Collection entries
★ ★ ★ ★ ★

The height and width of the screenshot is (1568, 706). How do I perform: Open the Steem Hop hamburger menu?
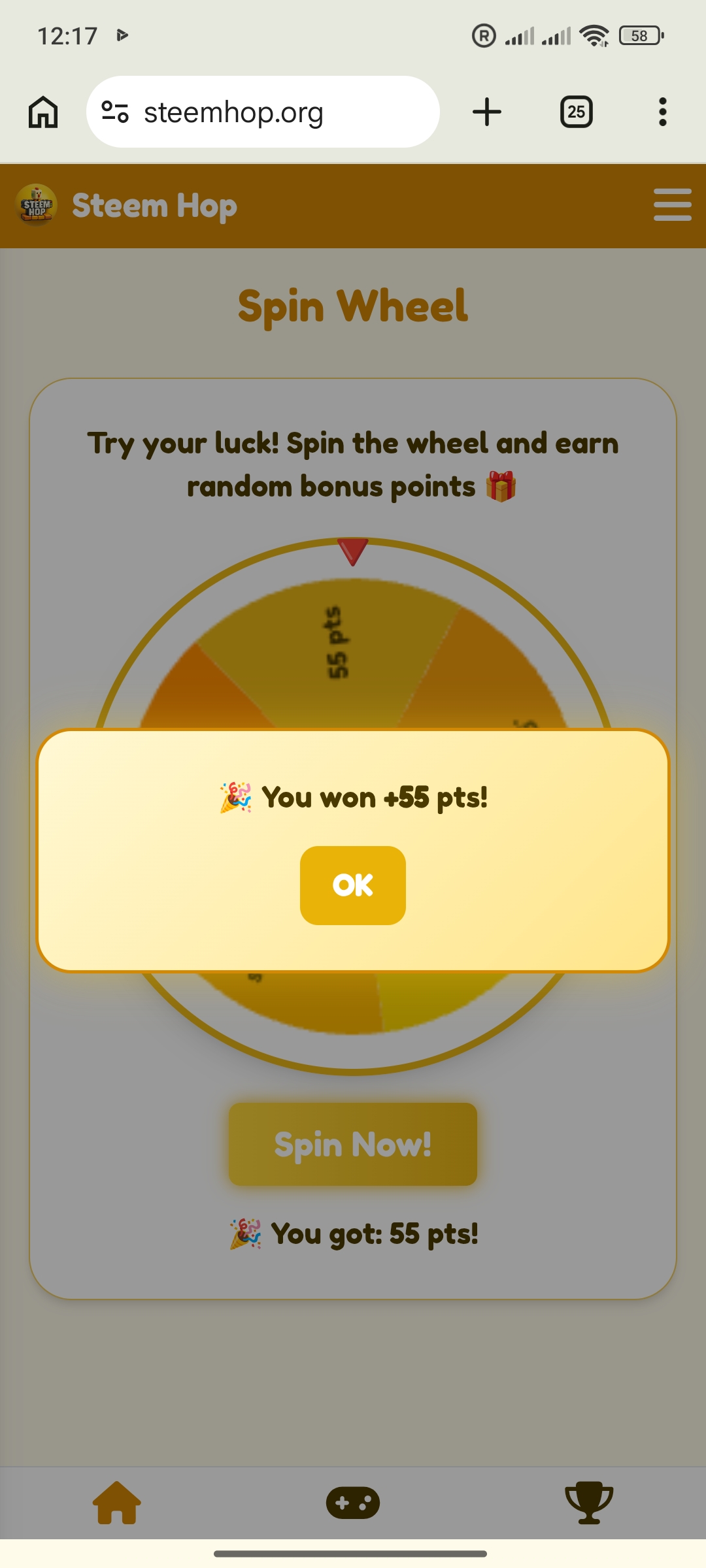[x=673, y=205]
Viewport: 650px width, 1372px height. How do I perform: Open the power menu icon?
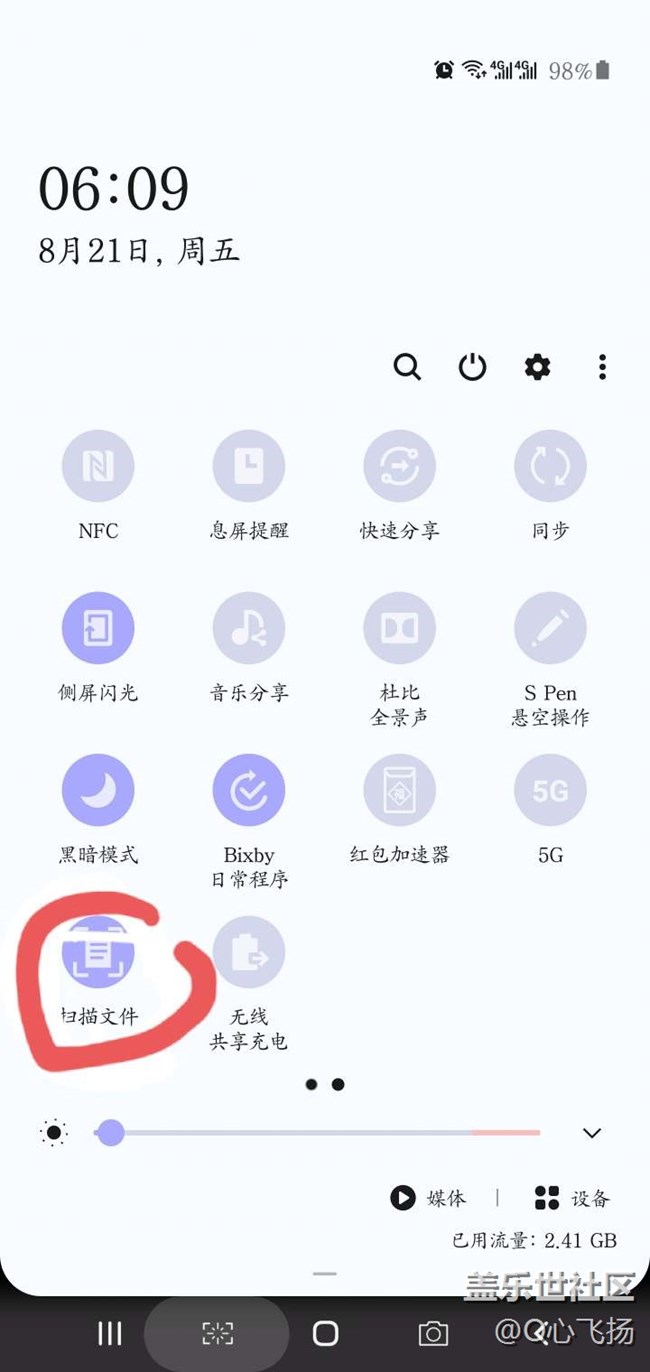(472, 367)
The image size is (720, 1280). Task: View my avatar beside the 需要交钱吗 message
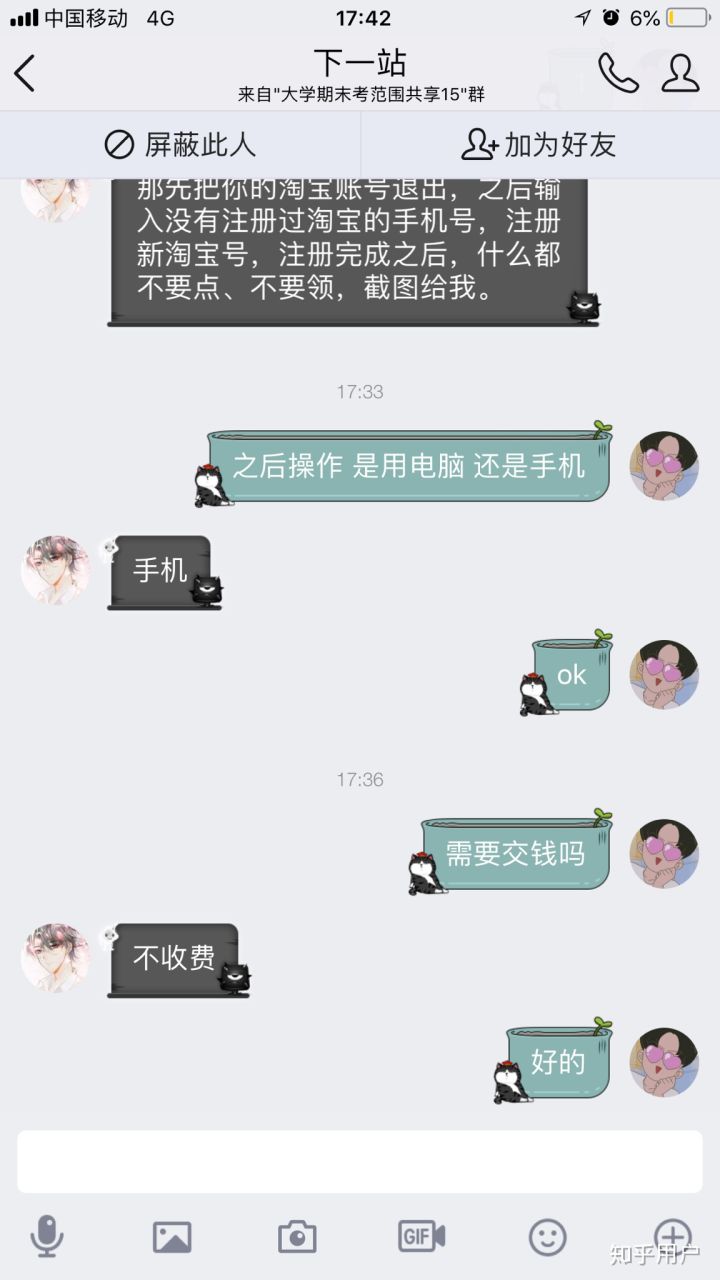664,854
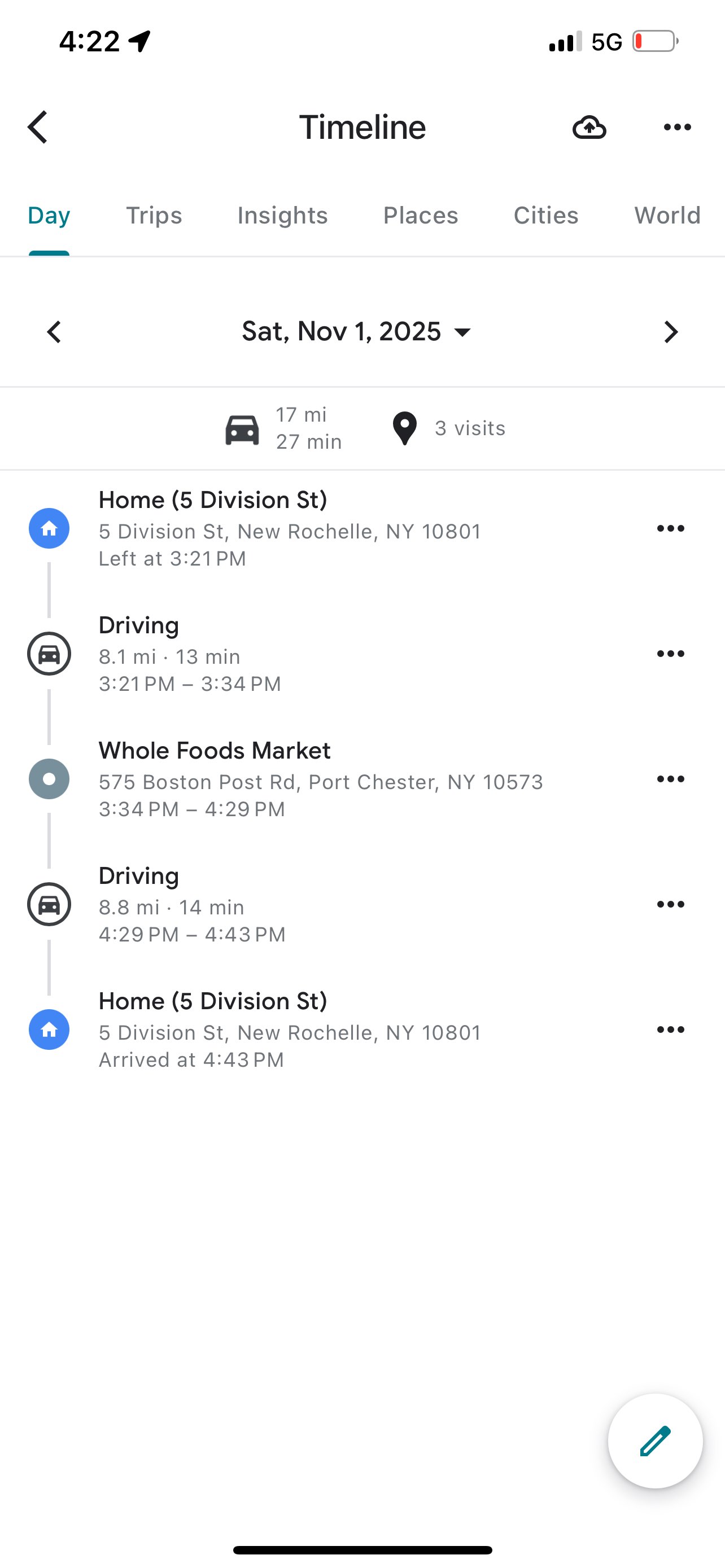Go to the previous day
This screenshot has width=725, height=1568.
pyautogui.click(x=54, y=332)
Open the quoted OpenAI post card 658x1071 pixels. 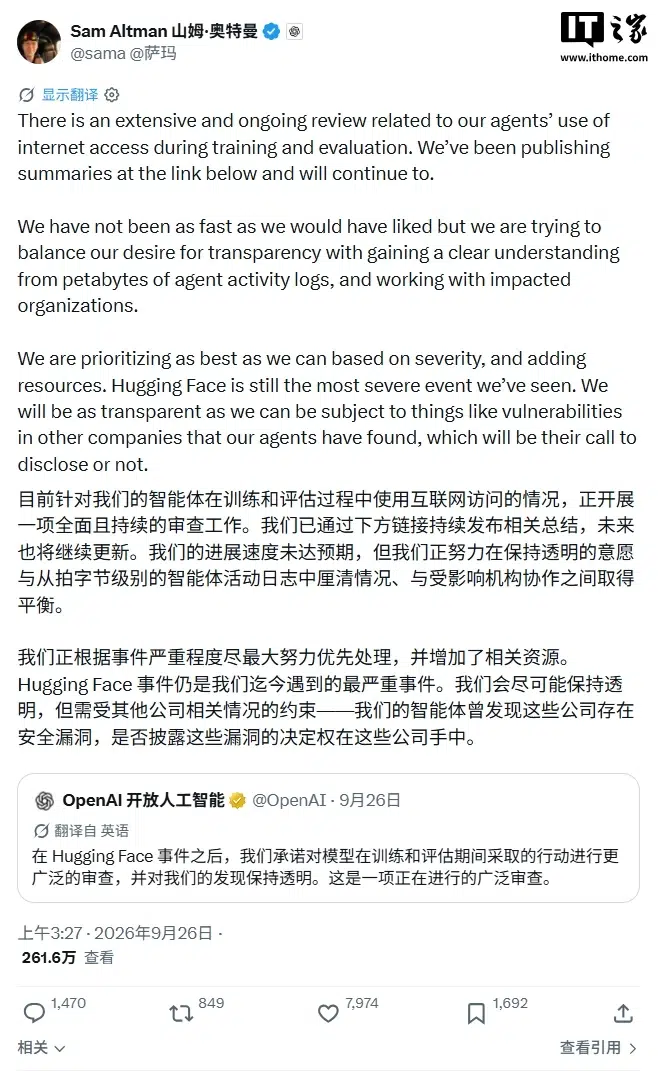coord(328,837)
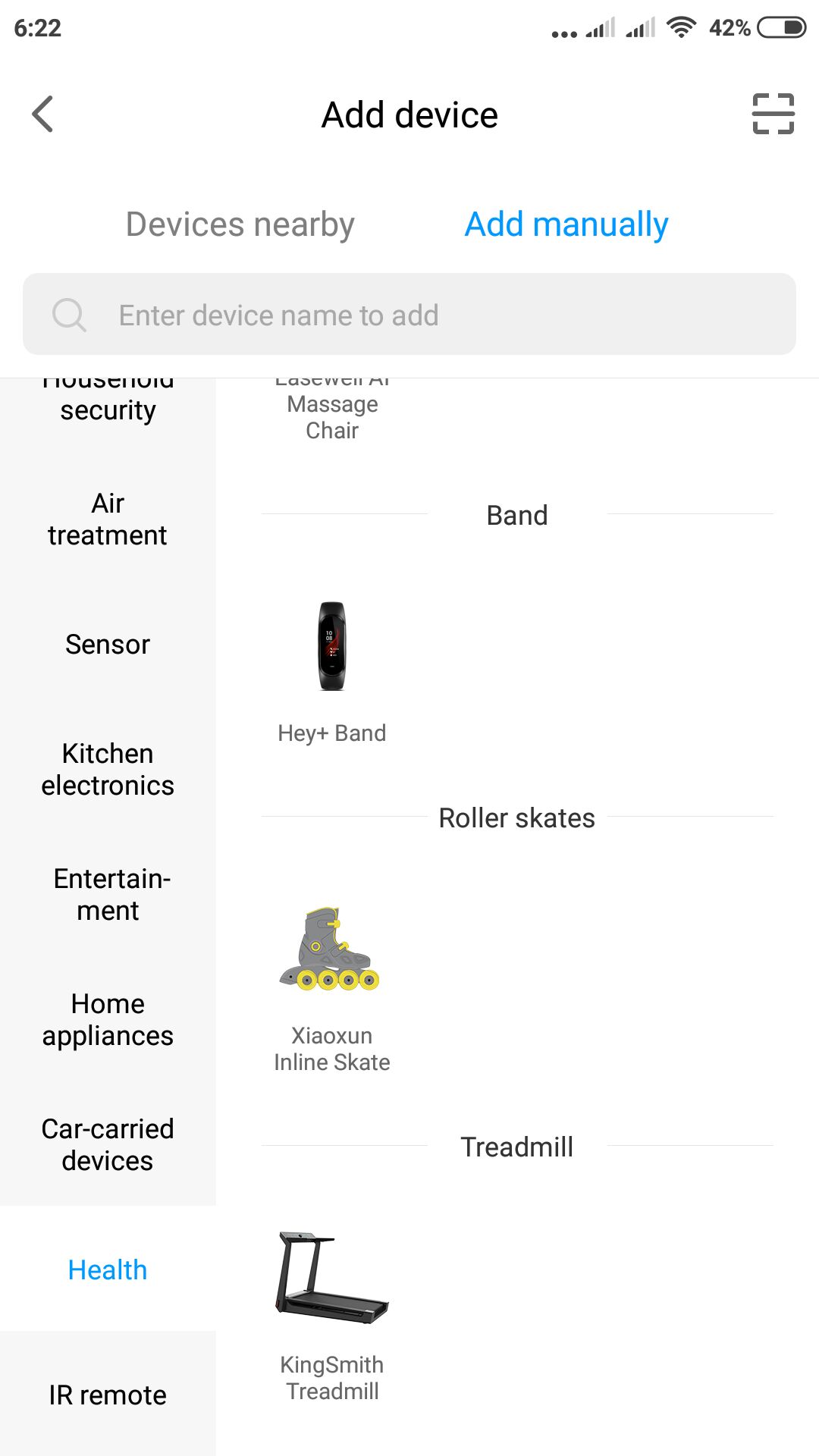Choose the Entertainment category
819x1456 pixels.
click(x=108, y=895)
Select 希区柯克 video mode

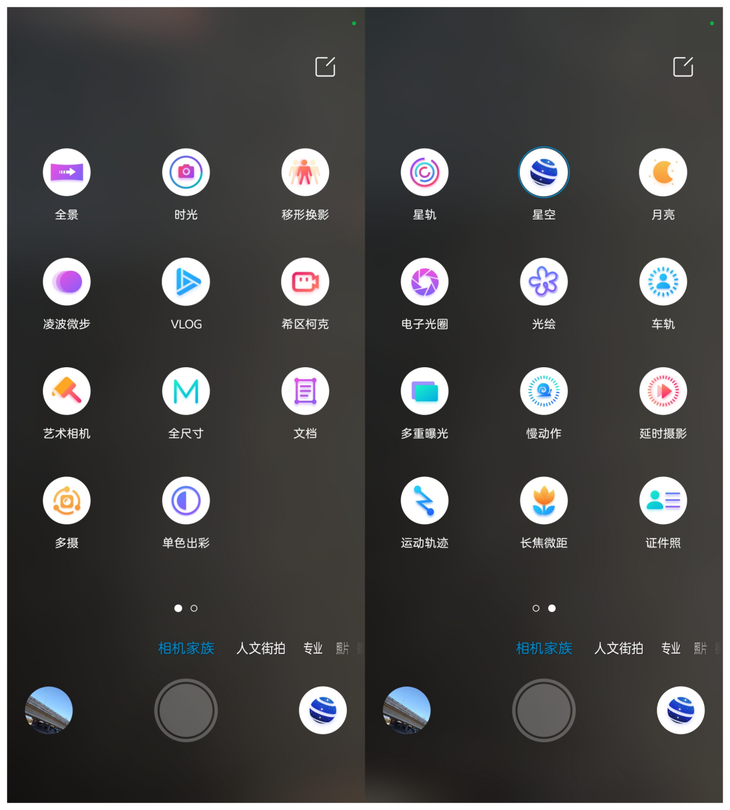[x=305, y=282]
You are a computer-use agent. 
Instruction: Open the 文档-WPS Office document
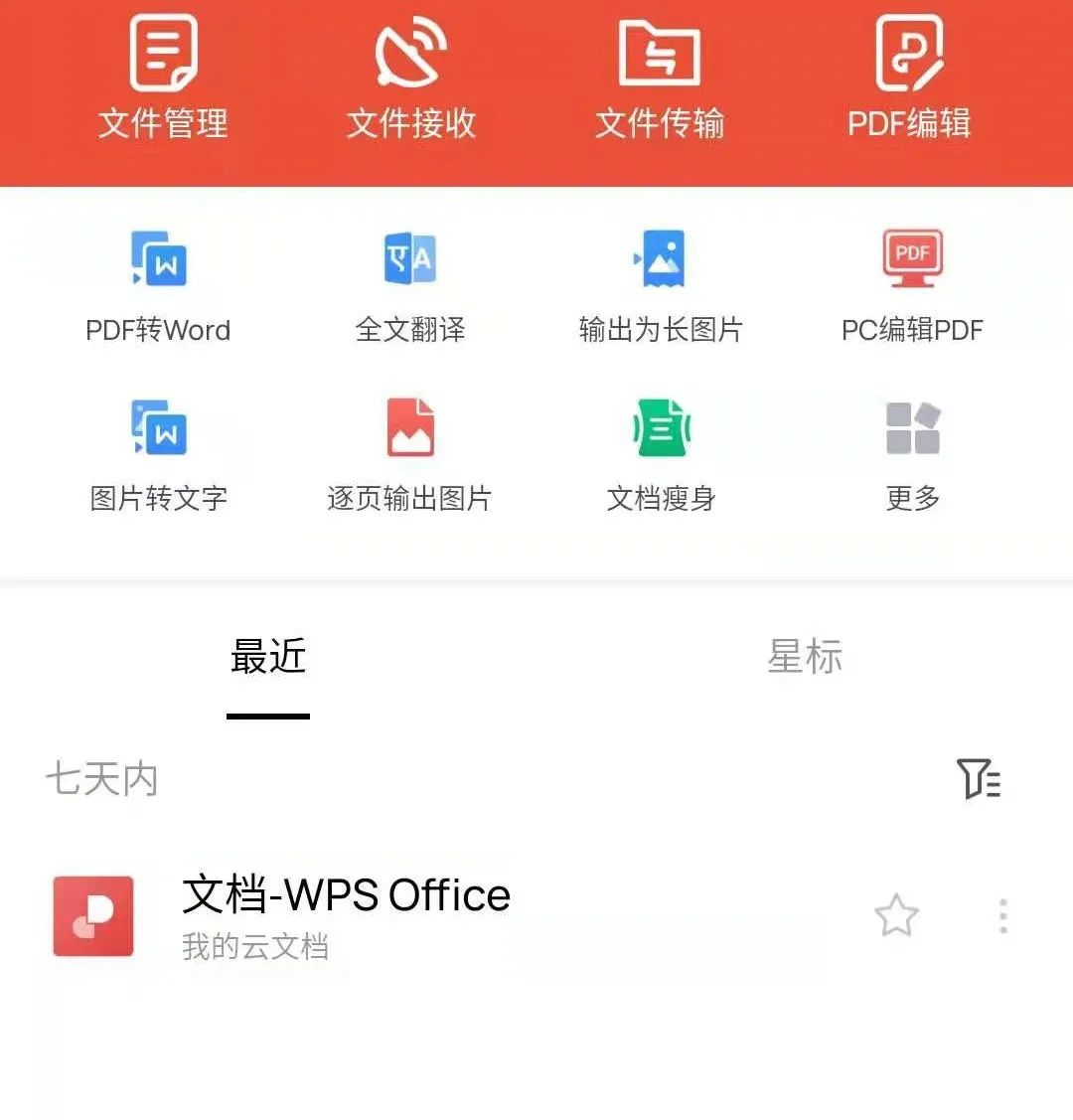click(x=347, y=894)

★ ★ ★ ★ ★

Tally the lines in the listing that contain the word "width", and reply with the number only.

**THE REPLY**
3